→ SHORT EXERCISE
Render the records below as a Markdown table with the columns Row and Line, numbering each non-blank line and leaving out blank ones.

→ RECORDS TO PROCESS

------------------------------------------------

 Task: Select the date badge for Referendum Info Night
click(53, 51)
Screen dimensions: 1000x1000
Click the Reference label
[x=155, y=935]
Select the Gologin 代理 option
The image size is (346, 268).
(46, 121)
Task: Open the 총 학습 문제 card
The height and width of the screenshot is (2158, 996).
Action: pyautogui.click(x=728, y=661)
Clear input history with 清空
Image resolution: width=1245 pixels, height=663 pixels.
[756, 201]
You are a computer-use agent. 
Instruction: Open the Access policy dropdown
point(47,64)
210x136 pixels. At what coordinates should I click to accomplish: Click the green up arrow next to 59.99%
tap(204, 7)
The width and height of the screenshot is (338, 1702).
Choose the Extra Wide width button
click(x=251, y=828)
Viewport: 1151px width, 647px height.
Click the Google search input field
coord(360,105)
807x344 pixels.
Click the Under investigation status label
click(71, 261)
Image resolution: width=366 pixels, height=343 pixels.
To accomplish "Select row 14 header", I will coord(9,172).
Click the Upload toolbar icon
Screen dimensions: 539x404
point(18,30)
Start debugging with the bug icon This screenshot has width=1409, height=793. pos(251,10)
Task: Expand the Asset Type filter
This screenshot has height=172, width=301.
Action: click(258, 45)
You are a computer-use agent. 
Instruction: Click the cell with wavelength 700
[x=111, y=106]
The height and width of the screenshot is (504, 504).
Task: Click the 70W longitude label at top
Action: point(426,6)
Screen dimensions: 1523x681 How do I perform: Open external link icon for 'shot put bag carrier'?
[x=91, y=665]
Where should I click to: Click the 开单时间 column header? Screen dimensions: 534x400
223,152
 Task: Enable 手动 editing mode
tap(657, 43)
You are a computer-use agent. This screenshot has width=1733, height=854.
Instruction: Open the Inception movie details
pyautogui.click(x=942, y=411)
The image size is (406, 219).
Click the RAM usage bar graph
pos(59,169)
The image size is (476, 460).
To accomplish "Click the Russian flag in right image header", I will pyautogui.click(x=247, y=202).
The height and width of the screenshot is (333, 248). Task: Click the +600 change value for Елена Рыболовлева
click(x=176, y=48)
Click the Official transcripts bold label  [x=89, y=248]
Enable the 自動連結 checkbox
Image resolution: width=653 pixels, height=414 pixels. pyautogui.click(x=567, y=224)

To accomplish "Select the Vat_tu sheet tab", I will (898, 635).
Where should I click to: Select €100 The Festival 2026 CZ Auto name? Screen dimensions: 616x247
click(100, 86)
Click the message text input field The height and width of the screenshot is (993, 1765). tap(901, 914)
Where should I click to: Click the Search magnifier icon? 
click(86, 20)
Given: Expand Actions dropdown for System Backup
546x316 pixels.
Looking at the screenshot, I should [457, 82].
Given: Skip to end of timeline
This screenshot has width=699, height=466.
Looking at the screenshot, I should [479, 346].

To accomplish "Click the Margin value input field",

------------------------------------------------

→ TASK RESPONSE
| Row | Line |
|---|---|
| 1 |  Task: Select the date badge for Referendum Info Night |
| 2 | click(53, 51) |
| 3 | Screen dimensions: 1000x1000 |
| 4 | Click the Reference label |
| 5 | [x=155, y=935] |
| 6 | Select the Gologin 代理 option |
| 7 | The image size is (346, 268). |
| 8 | (46, 121) |
| 9 | Task: Open the 총 학습 문제 card |
| 10 | The height and width of the screenshot is (2158, 996). |
| 11 | Action: pyautogui.click(x=728, y=661) |
| 12 | Clear input history with 清空 |
| 13 | Image resolution: width=1245 pixels, height=663 pixels. |
| 14 | [756, 201] |
| 15 | You are a computer-use agent.  |
| 16 | Instruction: Open the Access policy dropdown |
| 17 | point(47,64) |
| 18 | 210x136 pixels. At what coordinates should I click to accomplish: Click the green up arrow next to 59.99% |
| 19 | tap(204, 7) |
| 20 | The width and height of the screenshot is (338, 1702). |
| 21 | Choose the Extra Wide width button |
| 22 | click(x=251, y=828) |
| 23 | Viewport: 1151px width, 647px height. |
| 24 | Click the Google search input field |
| 25 | coord(360,105) |
| 26 | 807x344 pixels. |
| 27 | Click the Under investigation status label |
| 28 | click(71, 261) |
| 29 | Image resolution: width=366 pixels, height=343 pixels. |
| 30 | To accomplish "Select row 14 header", I will coord(9,172). |
| 31 | Click the Upload toolbar icon |
| 32 | Screen dimensions: 539x404 |
| 33 | point(18,30) |
| 34 | Start debugging with the bug icon This screenshot has width=1409, height=793. pos(251,10) |
| 35 | Task: Expand the Asset Type filter |
| 36 | This screenshot has height=172, width=301. |
| 37 | Action: click(258, 45) |
| 38 | You are a computer-use agent.  |
| 39 | Instruction: Click the cell with wavelength 700 |
| 40 | [x=111, y=106] |
| 41 | The height and width of the screenshot is (504, 504). |
| 42 | Task: Click the 70W longitude label at top |
| 43 | Action: point(426,6) |
| 44 | Screen dimensions: 1523x681 How do I perform: Open external link icon for 'shot put bag carrier'? |
| 45 | [x=91, y=665] |
| 46 | Where should I click to: Click the 开单时间 column header? Screen dimensions: 534x400 |
| 47 | 223,152 |
| 48 |  Task: Enable 手动 editing mode |
| 49 | tap(657, 43) |
| 50 | You are a computer-use agent. This screenshot has width=1733, height=854. |
| 51 | Instruction: Open the Inception movie details |
| 52 | pyautogui.click(x=942, y=411) |
| 53 | The image size is (406, 219). |
| 54 | Click the RAM usage bar graph |
| 55 | pos(59,169) |
| 56 | The image size is (476, 460). |
| 57 | To accomplish "Click the Russian flag in right image header", I will pyautogui.click(x=247, y=202). |
| 58 | The height and width of the screenshot is (333, 248). Task: Click the +600 change value for Елена Рыболовлева |
| 59 | click(x=176, y=48) |
| 60 | Click the Official transcripts bold label  [x=89, y=248] |
| 61 | Enable the 自動連結 checkbox |
| 62 | Image resolution: width=653 pixels, height=414 pixels. pyautogui.click(x=567, y=224) |
| 63 | To accomplish "Select the Vat_tu sheet tab", I will (898, 635). |
| 64 | Where should I click to: Select €100 The Festival 2026 CZ Auto name? Screen dimensions: 616x247 |
| 65 | click(100, 86) |
| 66 | Click the message text input field The height and width of the screenshot is (993, 1765). tap(901, 914) |
| 67 | Where should I click to: Click the Search magnifier icon?  |
| 68 | click(86, 20) |
| 69 | Given: Expand Actions dropdown for System Backup |
| 70 | 546x316 pixels. |
| 71 | Looking at the screenshot, I should [457, 82]. |
| 72 | Given: Skip to end of timeline |
| 73 | This screenshot has width=699, height=466. |
| 74 | Looking at the screenshot, I should [479, 346]. |
| 75 | To accomplish "Click the Margin value input field", |